WORK INSTRUCTIONS:
**a.** In the snake forum post, what do these three answers say? (i) How long had the poster had the snake? (ii) When did the snake last eat? (iii) How long had the poster been handling her when she opened her mouth?
**b.** Can you carry on the snake forum post from its last line?

READING TEXT:
# Snake "about to bite" behaviour and how to best remove her if they don't let go?



## Estherta (Apr 23, 2014)

*Snake "about to bite" behaviour and how to best remove her if they don't let go?*

Something odd just happened. I was handling my 6 months BRB (had her for 3 weeks) and she was relaxed and moving slowly from hand/arm to hand, when this happened:

as she moved to one of my hands, she stops briefly with the tip of her head on my skin (looks like she was sniffing?) then she continues moving and I think I see her mouth open briefly and she continues moving... now I am alert, thinking did I see right? seconds later she opens her mouth a lot wider and I properly freaked out, I can't tell if she also turned her head, like to bite my flat hand or just open the mouth, this was whilst she was moving slowly. As soon as I see her big mouth opening I removed her from my hands super fast and I put her in the viv/tub thinking she is going to lash at me for the sudden couple of movements I did to put her back... ( I was already standing over the tub) but no lashing, she keeps moving slow around the viv, I think she actually stopped for couple of seconds, opened and closed her mouth again (not as wide as second) and very relaxed moved towards one of her hides.

I know it maybe odd to guess without having seen it, but do you think she was she yawing/realigning her yaw or was she hungry and all of a sudden thought I was food even I had been handling her for at least 10 minutes already...

Other useful bits of info: She ate two days ago, she has fed from the floor (drop?basically no strike) I washed my hands before handling her, although my top has the odd cat hair... Also I suspect she is ready to move up size- could not notice prey inside body after feeding her. She shed a few days ago...

I feel a bit silly for freaking out like that :blush: I wish I hadn't because now I am really dying to know what she was about to do, and to be honest the bite wouldn't have hurt, I know! but it is so impressive seeing her open mouth even though she is small.

So sorry, all this mumbling to ask these two questions really:

1.What is the likelyhood she was about to bite? or they the open the mouth sometimes whilst being handled and it's not big deal?

INFORMATION PROVIDED:
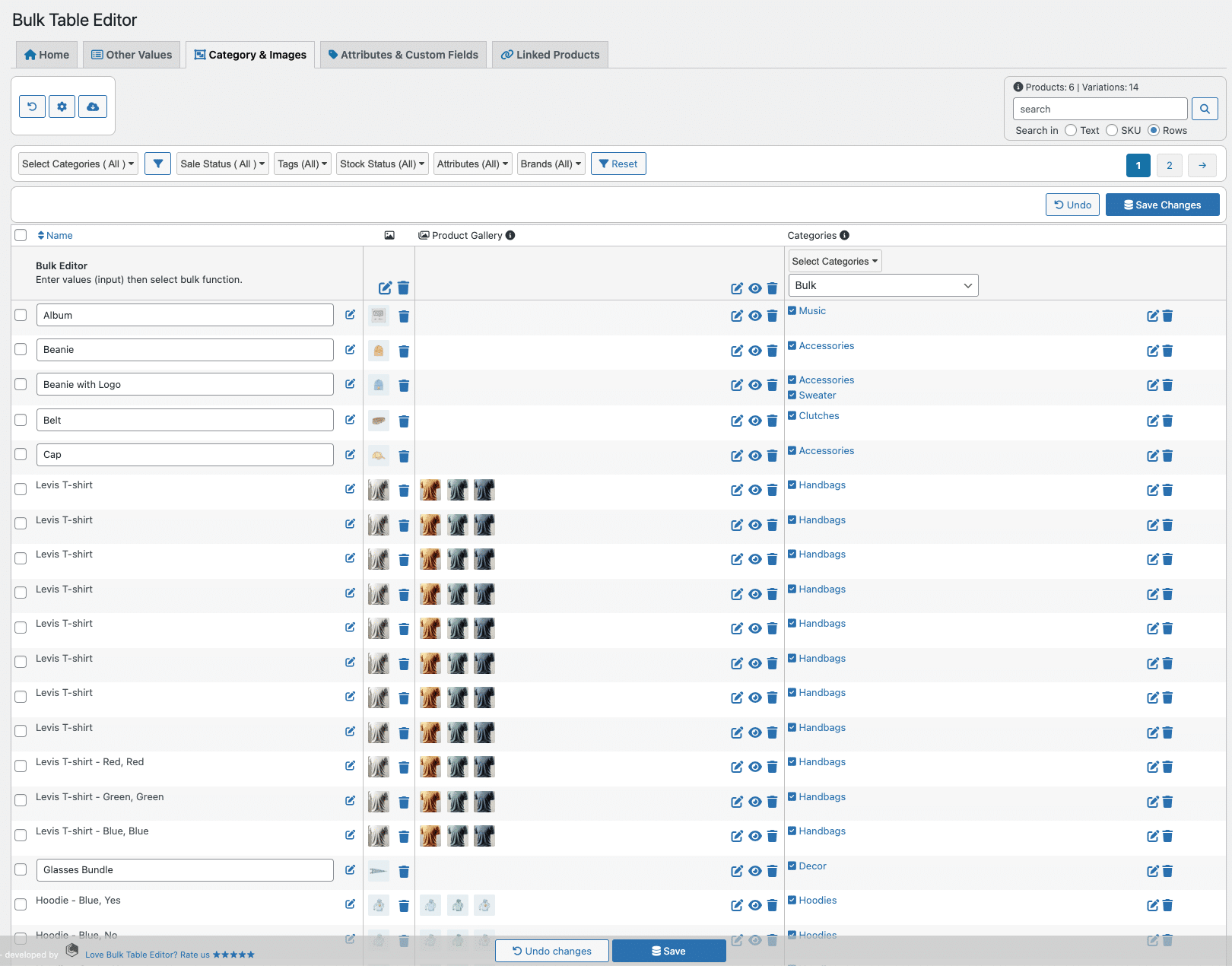Open the Bulk category action combo box
The height and width of the screenshot is (966, 1232).
click(883, 285)
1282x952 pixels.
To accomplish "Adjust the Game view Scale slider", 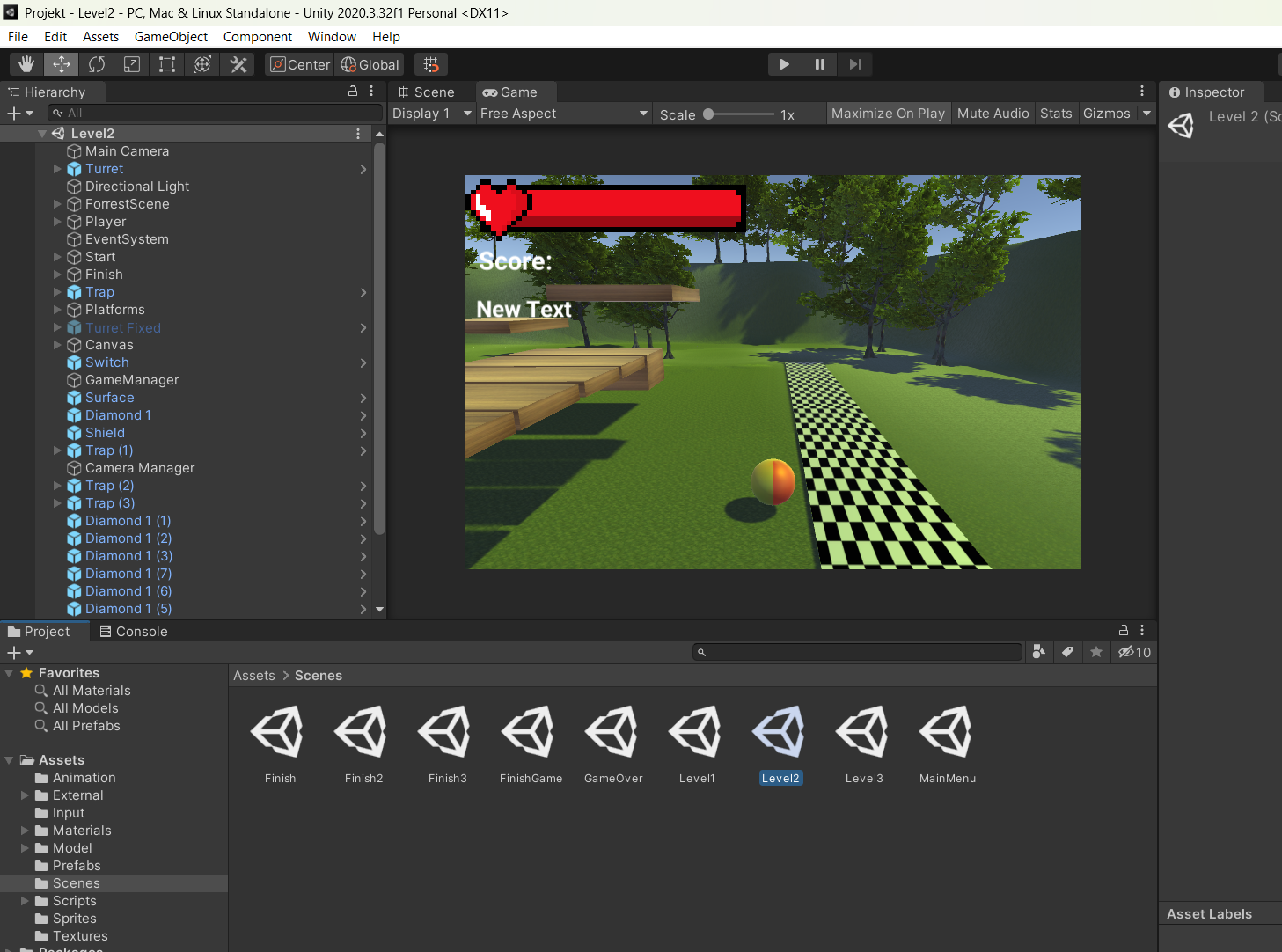I will pos(709,114).
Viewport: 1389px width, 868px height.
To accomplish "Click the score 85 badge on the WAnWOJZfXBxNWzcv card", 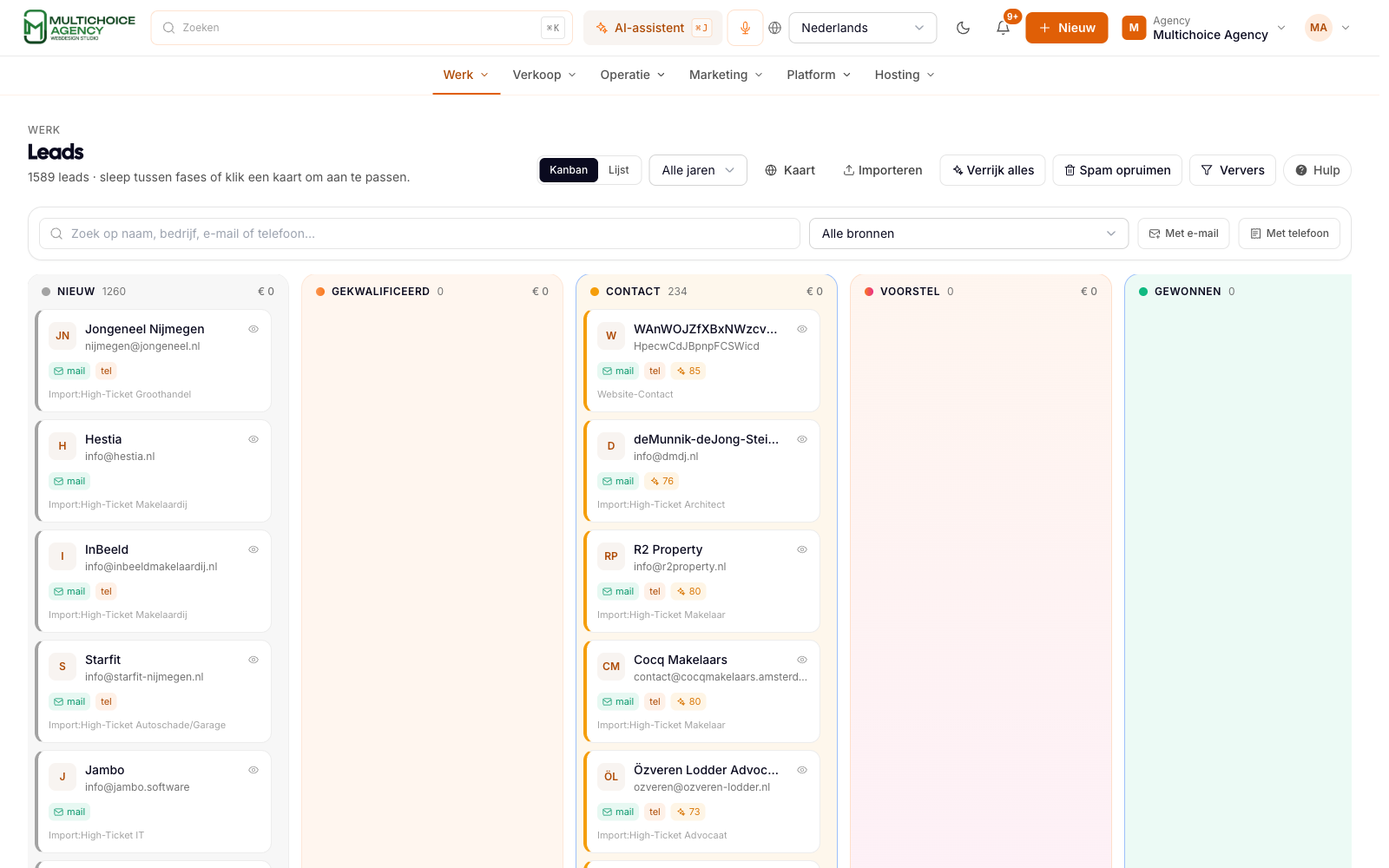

ANSWERS FOR THE EXERCISE:
**a.**
(i) Three weeks.
(ii) Two days before.
(iii) At least 10 minutes.

**b.**
2.What is the best, most effective and safest way to remove a snake from your hand/finger/lips if she bites and don't let go?


----------



## Rogue665 (Mar 17, 2010)

Estherta said:


> Something odd just happened. I was handling my 6 months BRB (had her for 3 weeks) and she was relaxed and moving slowly from hand/arm to hand, when this happened:
> 
> as she moved to one of my hands, she stops briefly with the tip of her head on my skin (looks like she was sniffing?) then she continues moving and I think I see her mouth open briefly and she continues moving... now I am alert, thinking did I see right? seconds later she opens her mouth a lot wider and I properly freaked out, I can't tell if she also turned her head, like to bite my flat hand or just open the mouth, this was whilst she was moving slowly. As soon as I see her big mouth opening I removed her from my hands super fast and I put her in the viv/tub thinking she is going to lash at me for the sudden couple of movements I did to put her back... ( I was already standing over the tub) but no lashing, she keeps moving slow around the viv, I think she actually stopped for couple of seconds, opened and closed her mouth again (not as wide as second) and very relaxed moved towards one of her hides.
> 
> ...



Sounds like she was just yawning/stretching, mine does, doesn't bite though just has a good stretch if they are comfortable enough.

As for biting i'd never been bitten so i wouldn't know first hand what is best.


----------



## Bradleybradleyc (May 7, 2012)

You will learn to tell if you snake will bite by their body language/ defensive behaviour

If a snake bites put their head under a running tap, give them a whiff of alcohol- usually gets them off, try not "pull away" when they bite as you can pull their teeth out this way.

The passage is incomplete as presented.